Bijna tien jaar later, in februari 2017, trad het Trade Facilitation Agreement (TFA) in werking. Dit akkoord, dat binnen de WTO door een tweederdemeerderheid werd goedgekeurd en gericht is op het verlagen van handelskosten en het versoepelen van handelsstromen, zal volgens de organisatie voornamelijk de armste landen ten goede komen.
Met het TFA, dat op sommige vlakken gelijkenissen vertoont met de TTIP en CETA handelsakkoorden, wordt het verband tussen handel en economische ontwikkeling opnieuw in de verf gezet. MO* vroeg zich naar aanleiding van de inwerkingtreding van het TFA af in welke mate de resultaten van het Aid for Trade initiatief ook effectief een basis vormen om verder in te zetten op vrijhandel als basis voor ontwikkelingssamenwerking.
Liberalisering van onderontwikkelde economieën
In 1947 ondertekenden 23 landen in Genève het General Agreement on Tariffs and Trade (GATT), een multinationaal akkoord dat de handel tussen deze staten moest stimuleren. Vanaf dat moment werd op regelmatige basis door die landen, die steeds in aantal toenamen, onderhandeld over het afschaffen van handelstarieven. De onderhandelingsrondes, die jaren konden aanslepen, werden duidelijk gekenmerkt door een sterk geloof in vrijhandel. De overtuiging dat liberalisering en een vrije markt de sleutel vormen voor groei en welvaart wordt ook wel de Washington Consensus genoemd en kende een hoogtepunt in de Uruguay Round.
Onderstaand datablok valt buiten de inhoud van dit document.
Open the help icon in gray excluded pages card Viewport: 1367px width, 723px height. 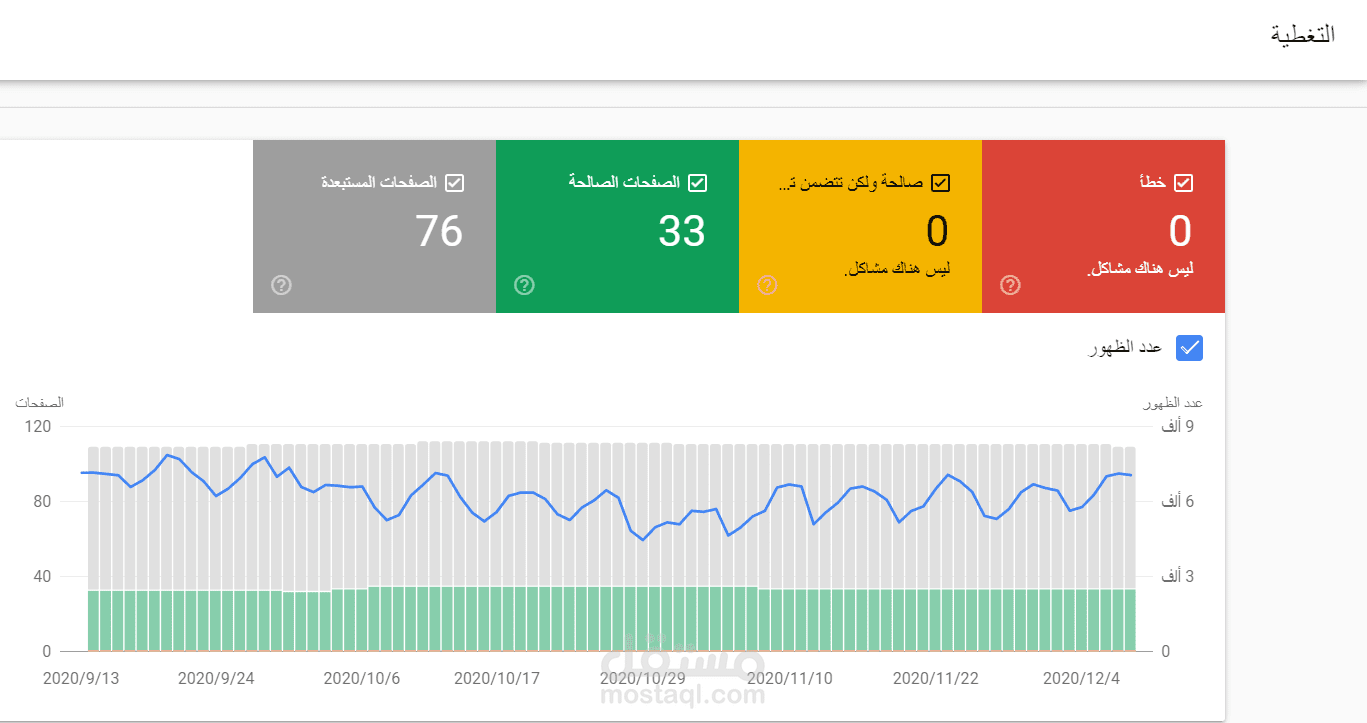281,285
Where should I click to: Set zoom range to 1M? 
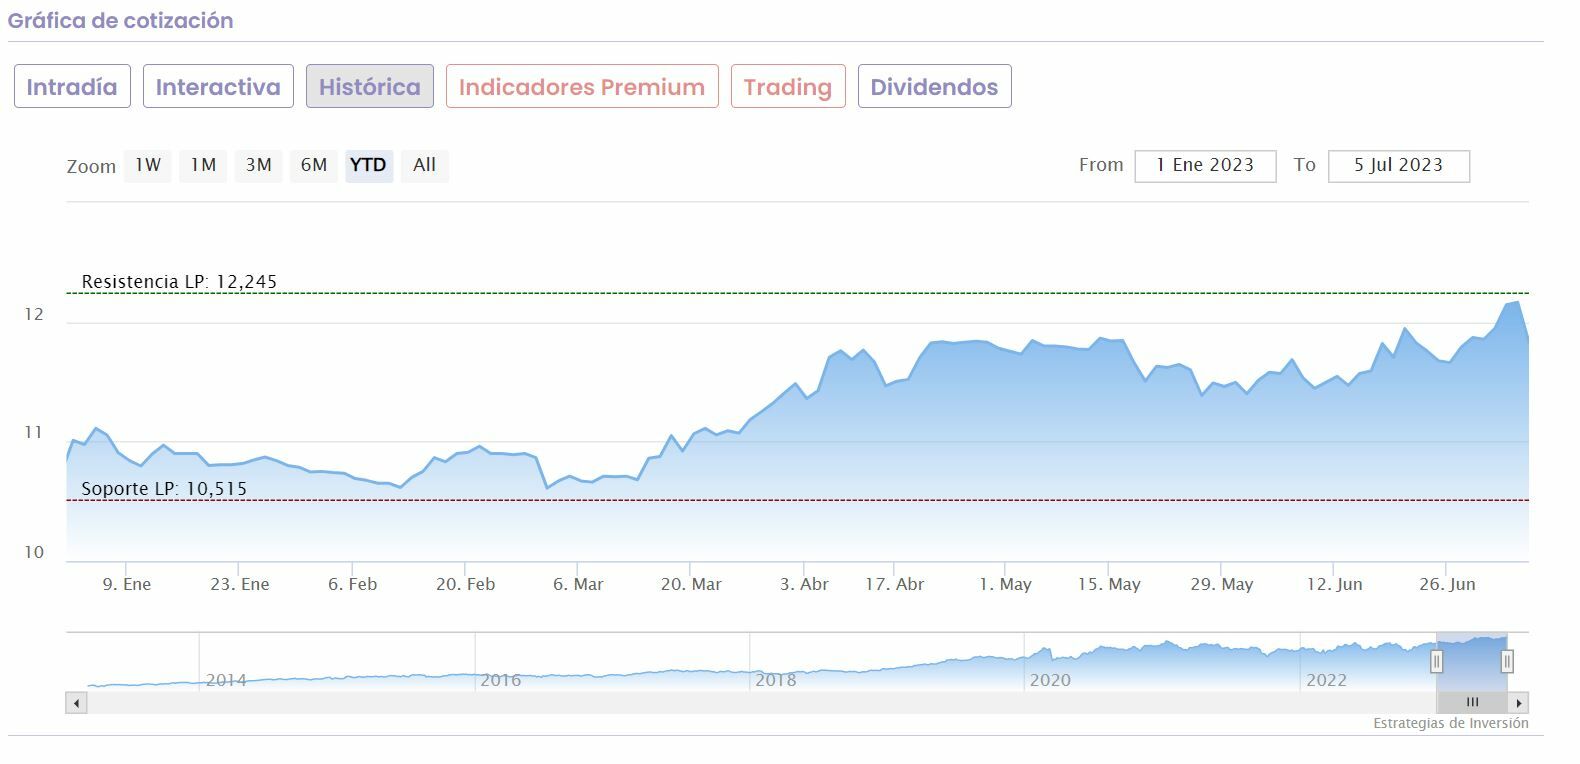tap(203, 165)
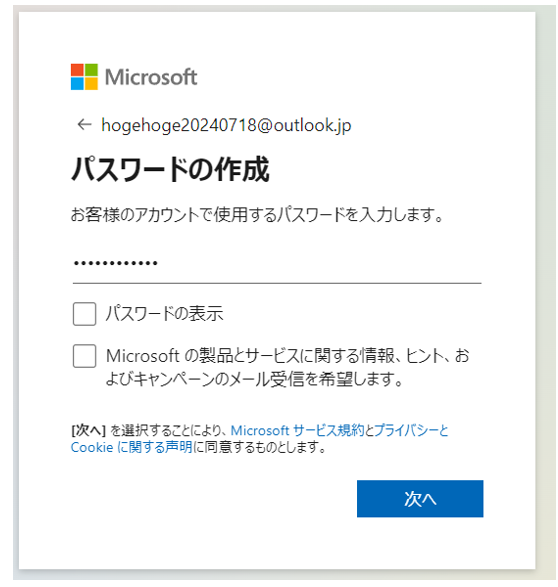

De Uruguay Round, de onderhandelingsronde die liep van 1986 tot 1994 en waaraan 123 landen deelnamen, resulteerde in een grootschalig liberaliseringsprogramma en in de oprichting van de WTO, die de wereldhandel in goede banen moest leiden. Voorspeld werd dat door het opheffen van tarifaire en niet tarifaire handelsbelemmeringen in onder meer de industrie- en landbouwsector de welvaart wereldwijd, maar voornamelijk in ontwikkelingslanden, zou toenemen.
Voorspeld werd dat door het opheffen van tarifaire en niet tarifaire handelsbelemmeringen de welvaart in de armste landen, zou toenemen. De realiteit draaide echter volledig anders uit.
De realiteit draaide voor de armste landen echter volledig anders uit. Joseph Stiglitz, tussen 1997 en 2000 hoofdeconoom van de Wereldbank en Andrew Charlton, voormalig professor aan de London School of Economics, zagen hiervoor twee redenen. Ten eerste werden volgens hen in de praktijk enkel, of voornamelijk, importtarieven afgeschaft op producten uit sectoren die interessant waren voor de rijkere landen, zoals de diensten- en fabricagesector. Bovendien hanteerden deze landen ook nog ronduit protectionistische maatregelen. Zo bleven ze de landbouwsector subsidiëren, waardoor de competitiviteit van landbouwproducten uit ontwikkelingslanden werd ondermijnd.
Hetzelfde gold voor niet-tarifaire belemmeringen. Een voorbeeld zijn fytosanitaire certificaten voor geïmporteerde gewassen. Deze certificaten garanderen dat land – en tuinbouwproducten niet geïnfecteerd zijn door ziektes of plagen. Omdat boeren uit ontwikkelingslanden deze certificaten dikwijls niet kunnen verschaffen, zijn ze ook niet in staat hun producten te exporteren.
Ten tweede waren volgens Stiglitz en Charlton ontwikkelingslanden zelf niet voldoende in staat om, in het geval westerse landen hun handelsgrenzen wel openstelden, hun voordeel te doen uit de liberalisering. Omwille van een zwakke infrastructuur en een weinig productieve economie, bleef het aanbod van export uit ontwikkelingslanden veelal ontoereikend en kon de bijkomende markttoegang niet benut worden. Tegelijkertijd zorgde de liberalisering voor meer concurrentie van buitenlandse producten en bedrijven, waardoor veel bedrijven overkop gingen en de werkloosheid enorm toenam.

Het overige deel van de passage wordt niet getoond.